La causal relativa a que los hechos no constituyan una falta administrativa demuestra claramente el alcance de las facultades de la Autoridad Investigadora.

Toda investigación tiene precisamente como finalidad determinar si una conducta encuadra o no dentro de alguno de los tipos administrativos previstos en la LGRA.

Si una vez agotadas las diligencias la autoridad concluye que la conducta investigada no actualiza ninguno de los elementos objetivos o subjetivos del tipo administrativo correspondiente, desaparece cualquier posibilidad jurídica de formular una imputación válida.

Obligar a la autoridad a presentar un IPRA pese a conocer la falta de tipicidad de la conducta implicaría se vuelve un absurdo.

La prescripción es el caso más debatido entre operadores disciplinarios y es el ejemplo más contundente de por qué la Autoridad Investigadora no solamente puede, sino que debe emitir acuerdos de improcedencia cuando se actualice este supuesto.

La prescripción extingue la potestad sancionadora del Estado, no extingue únicamente el procedimiento sino el derecho de perseguir y sancionar una conducta.

Si durante la investigación se advierte que el plazo previsto por la ley para que opere la prescripción ha transcurrido, la Autoridad Investigadora carece de facultades para continuar ejerciendo su actividad.

Cualquier diligencia practicada con posterioridad carece de finalidad jurídica pues el Estado ha perdido definitivamente la posibilidad de iniciar un procedimiento e imponer una sanción.

Interpretarlo de otra manera, implica obligar a invertir de manera inútil recursos humanos, materiales y presupuestales en investigaciones cuyo resultado necesariamente será el archivo del expediente.

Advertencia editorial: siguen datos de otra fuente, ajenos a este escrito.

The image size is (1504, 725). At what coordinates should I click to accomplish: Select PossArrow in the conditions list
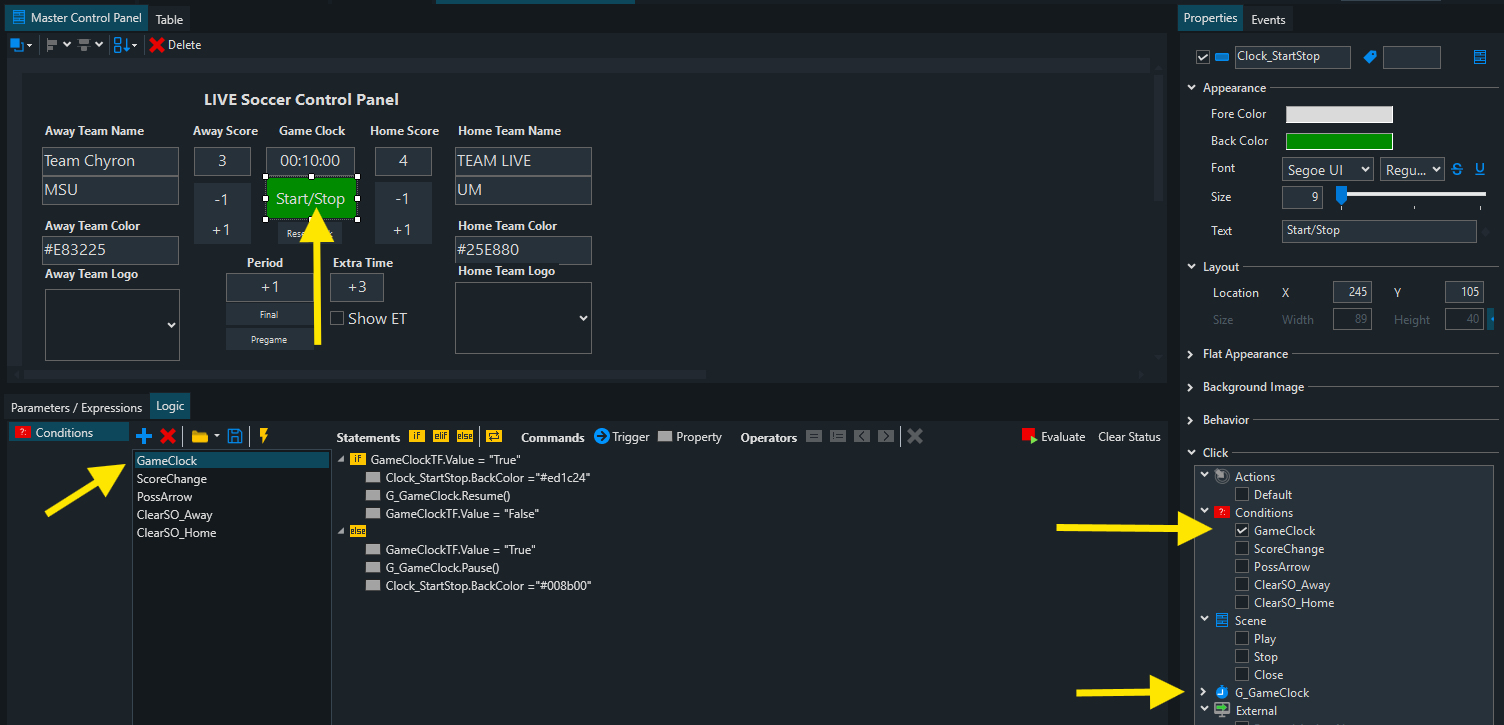[x=165, y=497]
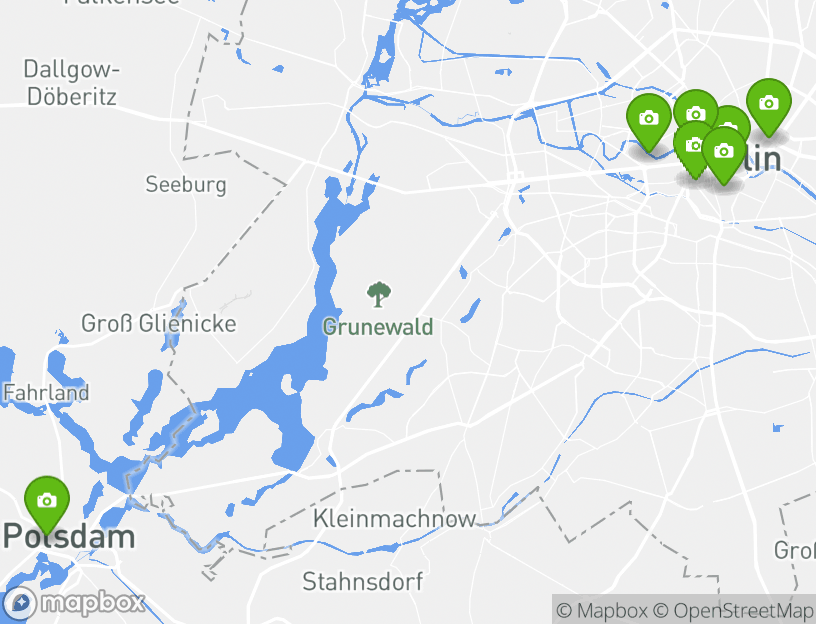Image resolution: width=816 pixels, height=624 pixels.
Task: Click the Kleinmachnow place label
Action: (394, 519)
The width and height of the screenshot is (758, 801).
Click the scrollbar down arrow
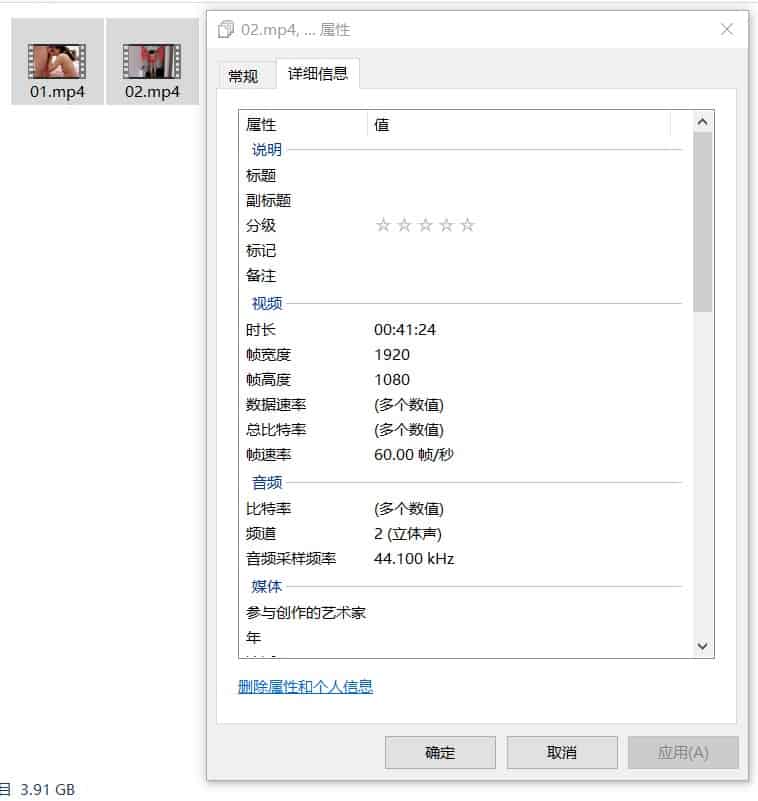coord(702,646)
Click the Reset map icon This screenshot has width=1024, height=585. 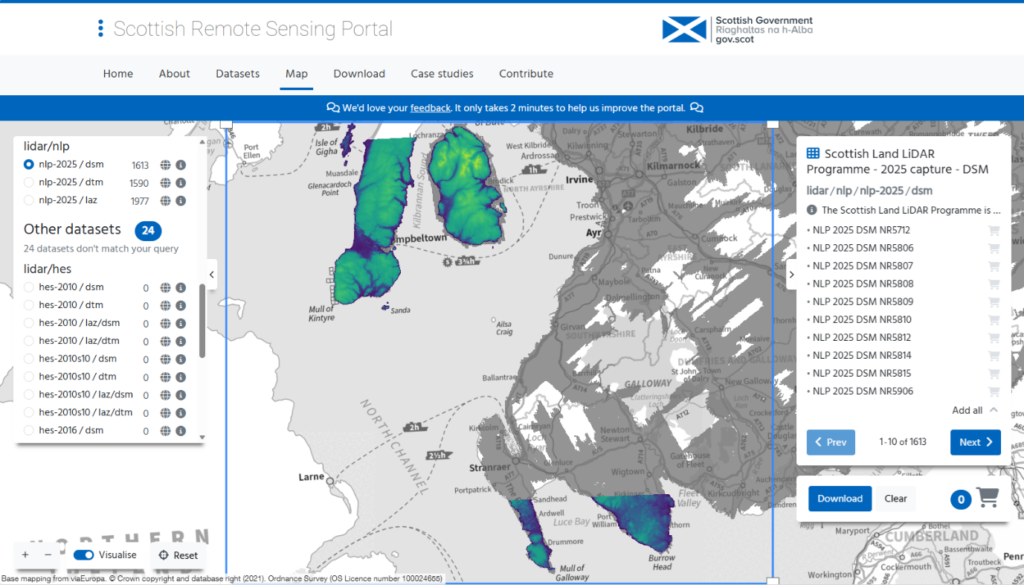(x=165, y=554)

A diferencia de la Improcedencia, el Sobreseimiento presupone la existencia de un procedimiento válidamente iniciado, pero reconoce que durante su desarrollo sobreviene una circunstancia que vuelve innecesaria o jurídicamente imposible su continuación.

Nada impide que tales circunstancias aparezcan precisamente durante la etapa de investigación.

Por ejemplo, si durante la investigación fallece la persona investigada, desaparece el objeto del procedimiento y hace jurídicamente imposible continuar con la investigación por lo que la Autoridad Investigadora debe archivar el asunto.

En consecuencia, pretender que la Investigadora deba formular necesariamente un IPRA aun cuando conozca la actualización de una causal de improcedencia implica desnaturalizar el propio modelo diseñado por la ley y convertir al Informe en un acto obligatorio incluso cuando carece de viabilidad jurídica.

Se debe entonces reconocer la competencia de las autoridades investigadoras para decretar la Improcedencia y el Sobreseimiento, pues es evidente que se encuentran plenamente facultadas y obligadas a declararlas cuando adviertan su actualización durante la investigación.